> Task statement
Reproduce everything from "Farming union NFU" down to "from different organisms." in the gene editing article below, word for word.

> Extract to read

┌────────

The adoption of gene editing (GE) technology in agriculture could put jobs at risk, warns Unite the Union.
The union has urged caution over the use of GE technology following moves by both the UK Government and European Commission to review its use.
Last week the European Commission launched a review into EU laws governing GE technology, while the UK Government’s Environment Secretary George Eustice launched a consultation on its use in January.
Unite’s national officer for food, drink and agriculture, Bev Clarkson, said promises about the perceived benefits of GE technology – including pesticide reduction and plants being adapted for climate change – were also made by companies pushing the first generation of genetically modified (GM) crops.
“Those promises failed to materialise then and are now being made in relation to gene editing by many of the same agri-tech multinationals,” added Ms Clarkson.
“These companies have proved time and time again that their quest for market dominance obliterates labour or environmental rights regardless of where they operate.”
She said there may be some legitimate benefits to GE in agriculture, but Unite members across the food industry – from farming to manufacturing – were “deeply concerned” about the technology’s potential impact on the environment, consumer health and jobs.
“Despite both the UK and the EU seemingly heading in the same direction on gene editing, we also have concerns that changes to regulatory regimes could lead to trading barriers that hurt the British food industry and ultimately impact our members’ jobs,” added Ms Clarkson.
“We call on the UK Government to deliver a cast iron guarantee that this will not happen.”
Farming union NFU Scotland supports the adoption of GE technology and says it is needed to help Scottish farmers and crofters meet climate change targets.
The union’s crops policy manager, David Michie, said GE technology is different from GM because it does not involve adding genes from different organisms.
He said: “There are a lot of things that need to be done to address the challenges we now face, and GE is a tool that should be taken out and used to move forward to a net-zero future.”
The Scottish Government has previously spoken against the use of GE technology, however Fergus Ewing – who served as Rural Economy Secretary in the previous Scottish Government – hinted towards a change in the SNP’s stance towards the technology.
Mr Ewing recently told an NFU Scotland online hustings that he accepted there was a difference between GE and GM – which is currently banned in Scotland – and said “we should keep a watching brief on science”.

└────────

(Stored records)
┌────────

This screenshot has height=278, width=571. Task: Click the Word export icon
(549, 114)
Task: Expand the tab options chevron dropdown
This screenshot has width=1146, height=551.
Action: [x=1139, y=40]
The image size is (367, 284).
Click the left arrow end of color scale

└────────
┌────────

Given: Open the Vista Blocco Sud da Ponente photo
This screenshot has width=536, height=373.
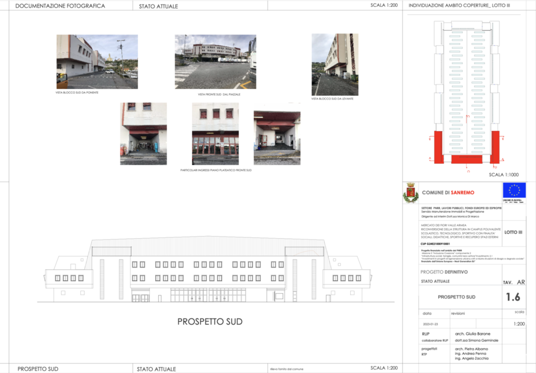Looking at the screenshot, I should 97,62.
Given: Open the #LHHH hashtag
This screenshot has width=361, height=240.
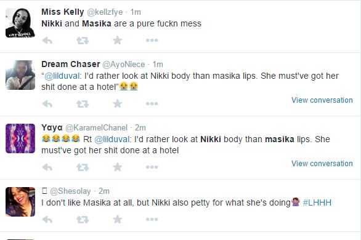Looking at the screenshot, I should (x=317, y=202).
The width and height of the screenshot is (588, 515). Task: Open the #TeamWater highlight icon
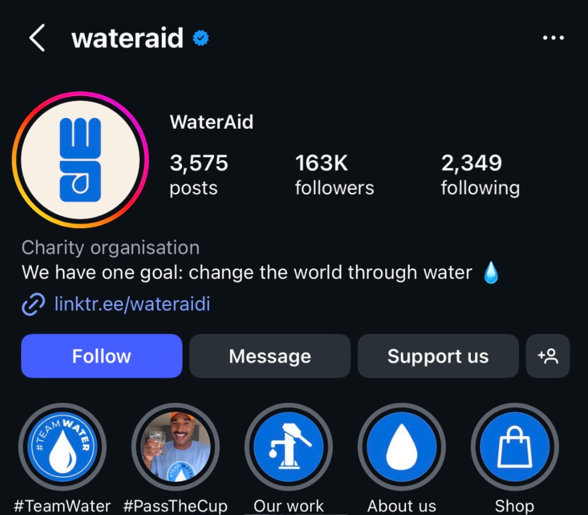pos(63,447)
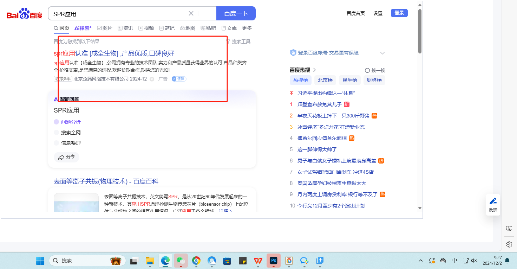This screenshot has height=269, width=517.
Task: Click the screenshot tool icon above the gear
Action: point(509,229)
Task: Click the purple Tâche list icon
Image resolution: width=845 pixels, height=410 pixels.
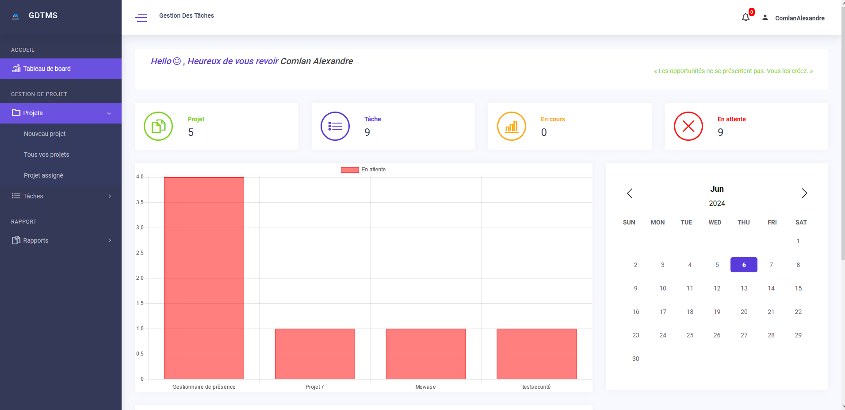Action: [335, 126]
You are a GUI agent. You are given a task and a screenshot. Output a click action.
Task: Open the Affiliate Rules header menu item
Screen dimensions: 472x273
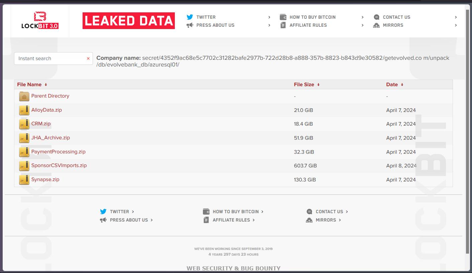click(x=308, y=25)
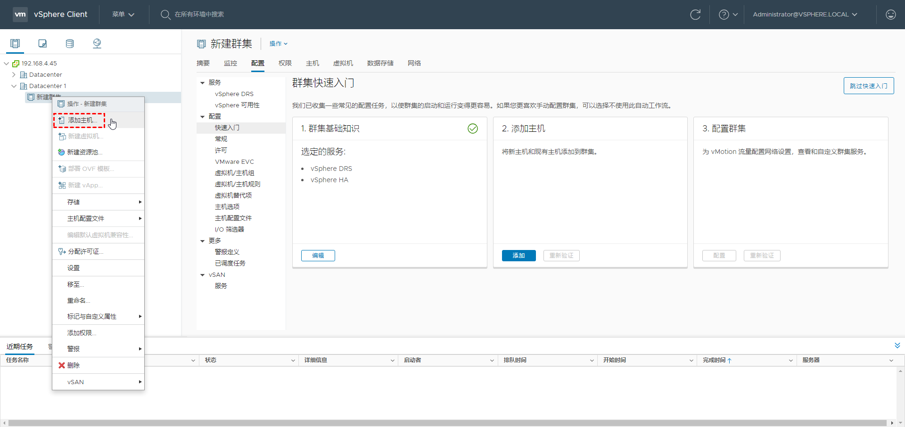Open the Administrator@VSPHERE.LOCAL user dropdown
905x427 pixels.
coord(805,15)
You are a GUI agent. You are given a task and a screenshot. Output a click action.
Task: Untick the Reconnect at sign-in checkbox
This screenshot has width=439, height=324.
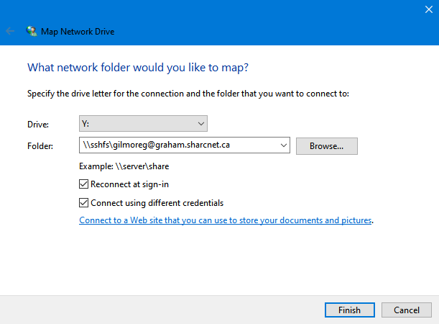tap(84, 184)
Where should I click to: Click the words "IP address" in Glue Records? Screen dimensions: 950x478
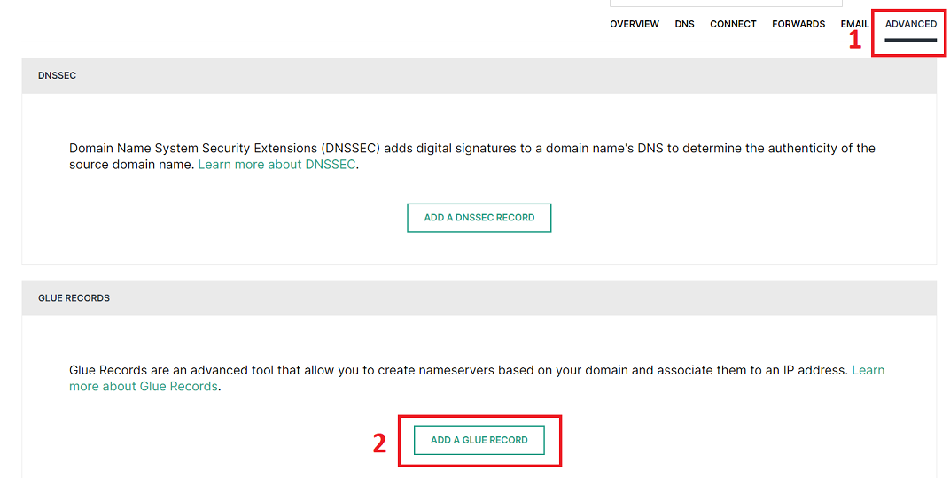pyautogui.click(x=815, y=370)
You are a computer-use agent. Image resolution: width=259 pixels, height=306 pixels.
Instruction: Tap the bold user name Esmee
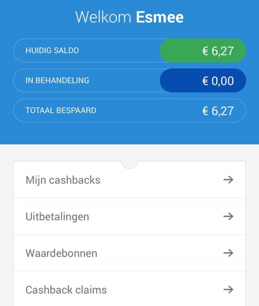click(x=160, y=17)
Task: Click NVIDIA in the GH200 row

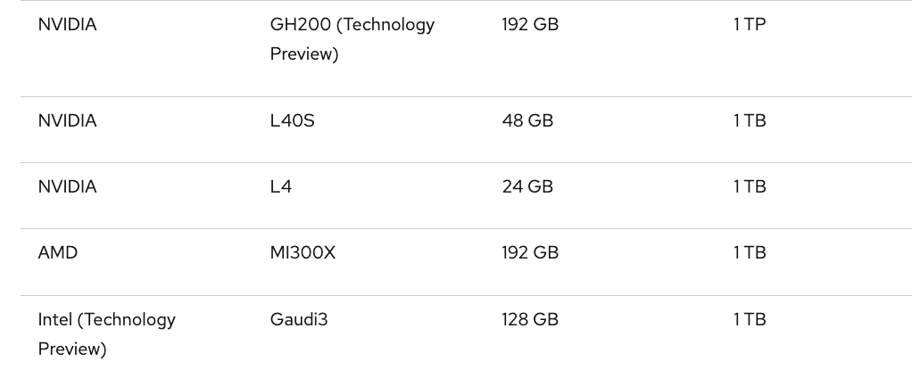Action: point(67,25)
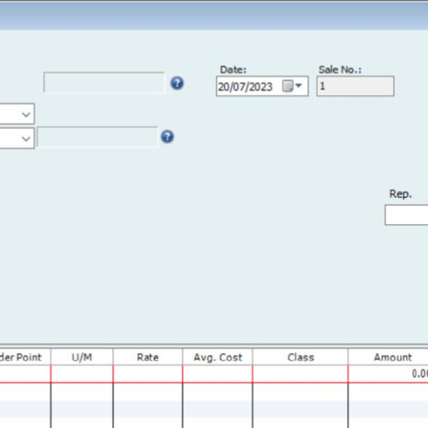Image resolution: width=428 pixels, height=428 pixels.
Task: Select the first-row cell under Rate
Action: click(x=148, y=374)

└────────
┌────────

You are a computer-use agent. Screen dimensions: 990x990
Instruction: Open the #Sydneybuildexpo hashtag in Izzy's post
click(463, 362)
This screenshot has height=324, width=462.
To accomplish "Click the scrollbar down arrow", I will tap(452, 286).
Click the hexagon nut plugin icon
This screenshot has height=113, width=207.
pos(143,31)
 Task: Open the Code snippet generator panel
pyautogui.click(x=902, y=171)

└────────

> Written answer
Farming union NFU Scotland supports the adoption of GE technology and says it is needed to help Scottish farmers and crofters meet climate change targets.
The union’s crops policy manager, David Michie, said GE technology is different from GM because it does not involve adding genes from different organisms.